Page extract

The engineering brief for the new Strada was quite simple:
- Take advantage of the more relaxed rules for aero shapes
- Make it faster but keep the comfort of the original Strada
- Route the cables internally if it makes the bike faster (so not with a wider headtube as is often done)
- (a) Maintain full adjustability in stem length, bar width & bar angle and (b) make adjustments easy
- Make living with the Strada easier with regards to fork/tire clearance, seatpost and saddle rail clamping
I’m happy to report we achieved 4.5 out of 5. Engineering also means compromising and goals 3 and 4 simply clashed. Our analysis:
- Goal 3 (The advantages of a more aero internal cable routing) stay with you every pedal stroke.
- Goal 4a (Full adjustment) is non-negotiable as having an aero bike is useless if you can’t sit in the right position
- Goal 4b (Easy adjustment) is less important as you only do that a few times (or never if your store does it when you buy)
So the ease of adjustment was sacrificed in order to keep the full adjustment and the best aerodynamics.
But let’s take a look at the main new features one by one:
The new UCI rules
The basic premise of the new rules is that certain tubes can be deeper. In a lot of areas on our bikes, we already push the tubing as far as is necessary. Sometimes there is simply no reason to go deeper, or it is even detrimental. For example the rear half of the frame can remain slender without an aero penalty, see also below.
The headtube on the other hand could really evolve thanks to the rule changes. It is now a lot deeper, not only through a longer gusset but also with a new nose cone. Together they really improve the aero profile and aspect ratio, resulting in lower drag figures.
Faster yet comfortable
The Strada concept relies on two zones. The front is the speed zone with all focus on aerodynamics where it matters most. That doesn’t mean we neglect comfort there, but aerodynamics are leading.

Dataset content
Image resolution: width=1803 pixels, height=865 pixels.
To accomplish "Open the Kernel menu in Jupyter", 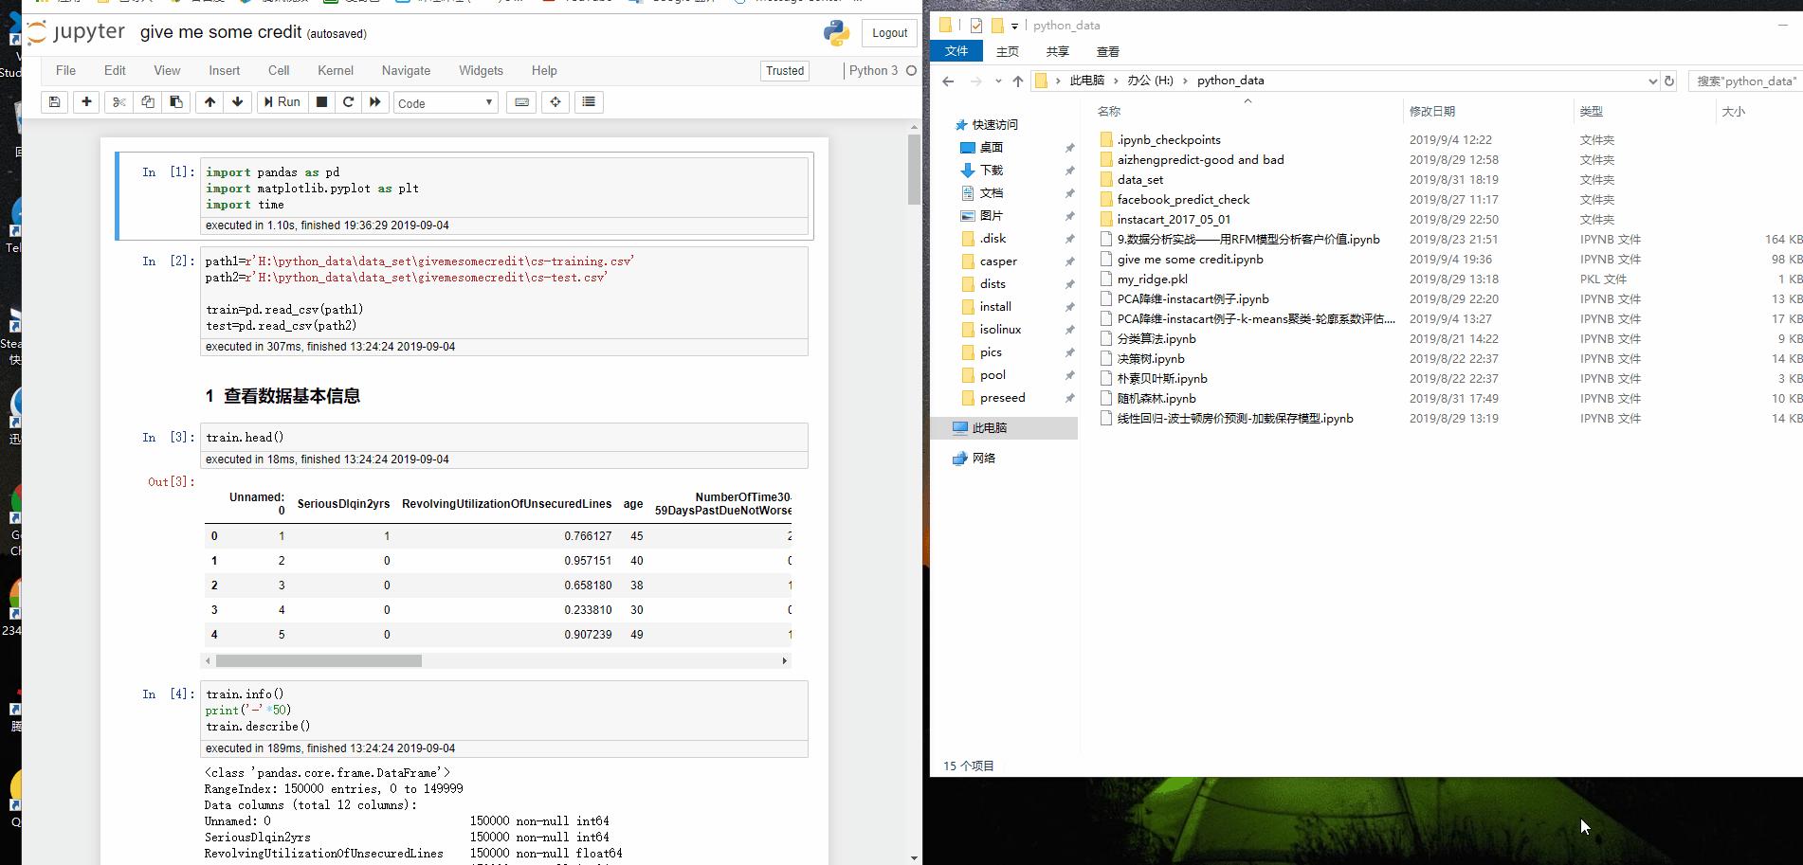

Task statement
Retype the Strada text word for word, everything from "- Goal 4a (Full" down to "when you buy)". The listing is separate from the Strada text and unrelated to it.

Full solution
- Goal 4a (Full adjustment) is non-negotiable as having an aero bike is useless if you can’t sit in the right position
- Goal 4b (Easy adjustment) is less important as you only do that a few times (or never if your store does it when you buy)